If I cannot laugh at myself, I haven’t the right to laugh at anyone else.
Q: How many programmers does it take to change a light bulb?
A: That’s a hardware issue.

Congrats @WolfShade ; It was nice getting to read about you more. Excellent questions @molona ;

Congratulations Wolfshade and thanks for an entertaining interview.:slight_smile:

As I’ve said before these interviews are a nice way to learn a little bit more about the members here and also discover how they end up in this industry and on Sitepoint.

Congratulations, indeed, @WolfShade and thanks for all your contributions around the forums.

Kudos to both for an interesting interview, too. :slight_smile:

Thank you, everyone. I was gobsmacked when I was told. :slight_smile: Thanks to molona for the great questions. And, thanks to everyone for making me feel welcome, here.

You and us both :rofl:


Thanks to you @WolfShade; for the great answers and the sense of humour :slight_smile:

It’s always great to see members that have such a good vibe as you have around here

Congratulations Wolfshade, I like the joke at the end ha ha ha.


Thanks, @mawburn ; and @Mark_Davison ;. Appreciated.

Congratulations, WolfShade. As others have said, it’s great to get to know you a little better. Thanks for your contributions around the place!

Congratulations WolfShade and thanks molona for another great set of interview questions.

I remember feeling this way when I got MotM


Congratulations Wolfshade for the very entertaining interview.:slight_smile: It is always good to discover more facts behind the name.

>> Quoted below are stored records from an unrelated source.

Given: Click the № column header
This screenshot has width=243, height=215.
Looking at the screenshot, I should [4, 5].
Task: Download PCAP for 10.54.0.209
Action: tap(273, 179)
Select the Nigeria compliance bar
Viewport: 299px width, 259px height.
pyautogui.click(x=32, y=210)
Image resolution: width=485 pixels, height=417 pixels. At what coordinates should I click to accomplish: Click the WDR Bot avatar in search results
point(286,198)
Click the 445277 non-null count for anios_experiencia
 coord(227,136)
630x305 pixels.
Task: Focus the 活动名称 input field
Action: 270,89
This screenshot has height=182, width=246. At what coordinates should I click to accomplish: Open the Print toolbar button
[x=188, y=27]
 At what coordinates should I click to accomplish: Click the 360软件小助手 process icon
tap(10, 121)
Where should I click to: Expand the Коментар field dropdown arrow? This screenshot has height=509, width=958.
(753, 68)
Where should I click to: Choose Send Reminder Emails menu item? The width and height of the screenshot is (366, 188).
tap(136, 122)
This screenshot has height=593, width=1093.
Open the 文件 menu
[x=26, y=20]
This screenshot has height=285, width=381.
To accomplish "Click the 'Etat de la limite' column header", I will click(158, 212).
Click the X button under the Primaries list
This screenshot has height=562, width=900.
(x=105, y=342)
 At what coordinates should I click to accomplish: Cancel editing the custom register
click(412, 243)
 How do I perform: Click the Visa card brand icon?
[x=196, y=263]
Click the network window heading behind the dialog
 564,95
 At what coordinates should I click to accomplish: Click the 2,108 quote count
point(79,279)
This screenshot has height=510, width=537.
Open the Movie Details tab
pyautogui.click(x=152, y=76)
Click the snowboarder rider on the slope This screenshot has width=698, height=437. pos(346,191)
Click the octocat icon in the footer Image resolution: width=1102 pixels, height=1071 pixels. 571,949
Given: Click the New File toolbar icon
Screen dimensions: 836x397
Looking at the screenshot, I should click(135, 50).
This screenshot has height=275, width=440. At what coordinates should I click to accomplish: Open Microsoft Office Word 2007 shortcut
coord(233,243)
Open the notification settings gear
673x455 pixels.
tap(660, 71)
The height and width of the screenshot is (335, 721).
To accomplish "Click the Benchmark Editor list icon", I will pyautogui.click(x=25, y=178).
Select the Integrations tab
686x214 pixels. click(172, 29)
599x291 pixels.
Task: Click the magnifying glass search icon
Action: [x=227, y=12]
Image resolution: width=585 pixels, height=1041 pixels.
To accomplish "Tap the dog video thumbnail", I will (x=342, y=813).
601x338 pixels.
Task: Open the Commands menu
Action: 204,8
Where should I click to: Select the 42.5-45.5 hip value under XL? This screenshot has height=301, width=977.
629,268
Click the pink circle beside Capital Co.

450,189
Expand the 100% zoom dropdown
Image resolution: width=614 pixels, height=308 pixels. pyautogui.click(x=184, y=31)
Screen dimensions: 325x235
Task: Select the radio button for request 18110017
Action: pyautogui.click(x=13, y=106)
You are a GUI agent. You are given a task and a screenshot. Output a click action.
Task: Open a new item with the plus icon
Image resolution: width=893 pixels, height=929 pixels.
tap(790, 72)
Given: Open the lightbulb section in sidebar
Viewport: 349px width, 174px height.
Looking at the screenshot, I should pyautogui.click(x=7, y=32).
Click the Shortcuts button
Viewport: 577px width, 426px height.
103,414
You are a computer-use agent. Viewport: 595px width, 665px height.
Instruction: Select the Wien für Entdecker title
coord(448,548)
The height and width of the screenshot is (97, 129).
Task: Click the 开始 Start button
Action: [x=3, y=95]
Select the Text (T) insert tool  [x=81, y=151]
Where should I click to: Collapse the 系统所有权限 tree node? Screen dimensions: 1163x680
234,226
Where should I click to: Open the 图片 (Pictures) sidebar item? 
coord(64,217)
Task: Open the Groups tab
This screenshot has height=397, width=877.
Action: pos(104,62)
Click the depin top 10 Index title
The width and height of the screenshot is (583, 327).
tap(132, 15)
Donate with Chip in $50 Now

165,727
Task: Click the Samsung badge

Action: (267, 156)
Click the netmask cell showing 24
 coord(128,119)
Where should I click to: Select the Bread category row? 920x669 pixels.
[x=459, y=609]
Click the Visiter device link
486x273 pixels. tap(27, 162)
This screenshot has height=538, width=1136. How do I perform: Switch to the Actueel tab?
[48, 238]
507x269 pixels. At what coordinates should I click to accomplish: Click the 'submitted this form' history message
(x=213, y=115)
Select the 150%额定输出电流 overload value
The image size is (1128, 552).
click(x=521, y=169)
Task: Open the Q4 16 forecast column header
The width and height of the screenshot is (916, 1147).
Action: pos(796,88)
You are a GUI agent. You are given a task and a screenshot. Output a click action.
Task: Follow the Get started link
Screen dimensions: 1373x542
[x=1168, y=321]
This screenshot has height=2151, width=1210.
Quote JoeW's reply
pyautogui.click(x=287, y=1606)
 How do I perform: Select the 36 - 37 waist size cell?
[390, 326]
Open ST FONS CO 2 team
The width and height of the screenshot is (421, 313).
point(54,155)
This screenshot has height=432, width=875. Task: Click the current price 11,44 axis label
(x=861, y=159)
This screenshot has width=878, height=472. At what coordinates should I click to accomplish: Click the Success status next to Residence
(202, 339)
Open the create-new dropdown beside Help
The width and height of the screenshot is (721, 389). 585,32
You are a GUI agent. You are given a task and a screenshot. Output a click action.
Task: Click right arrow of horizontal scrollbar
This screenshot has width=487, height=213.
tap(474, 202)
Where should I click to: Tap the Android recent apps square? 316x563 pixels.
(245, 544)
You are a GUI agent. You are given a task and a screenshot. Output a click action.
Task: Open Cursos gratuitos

I like your choice in books, he also was my favourite author when I was a teenager. I believe it was Robert A. Heinlein that introduced Grok into the English language.

Congrats WolfShade

Thank you, everyone.

@Mittineague;, yeah, that pretty much sums it up. :slight_smile:

@John_Betong;, indeed! Sadly, not enough people (that I personally know, anyway) know what Grok means, so I rarely use it in my daily interactions. And, honestly, even his juvie novels are still a good read, for me! But SIASL and TMIAHM are my favourites.

@WolfShade; I confess I didn’t know the meaning of the word “Grok”. Have to say that there’s a lot of meaning for such a short word! :lol:

@molona ;, Stranger In A Strange Land is not for everyone; but, if you haven’t read it, I highly recommend it! (Make sure it’s the UNCUT version… way better than the cut version the publisher in 1960 pushed for.)

The Wikipedia definition doesn’t do the word justice, but reading SIASL will definitely help you to really grok the word ‘grok’. :slight_smile:

Congratulations! And a great interview.
I’ve read it, many many years ago, and I don’t remember it at all :injured:

And frisbee golf. That might interest @r937; :slight_smile:

indeed :slight_smile:

Bit late to the party, but I wanted to add my congratulations, too.
It was good to find out a bit more about you, WolfShade - a great interview and a well-deserved award!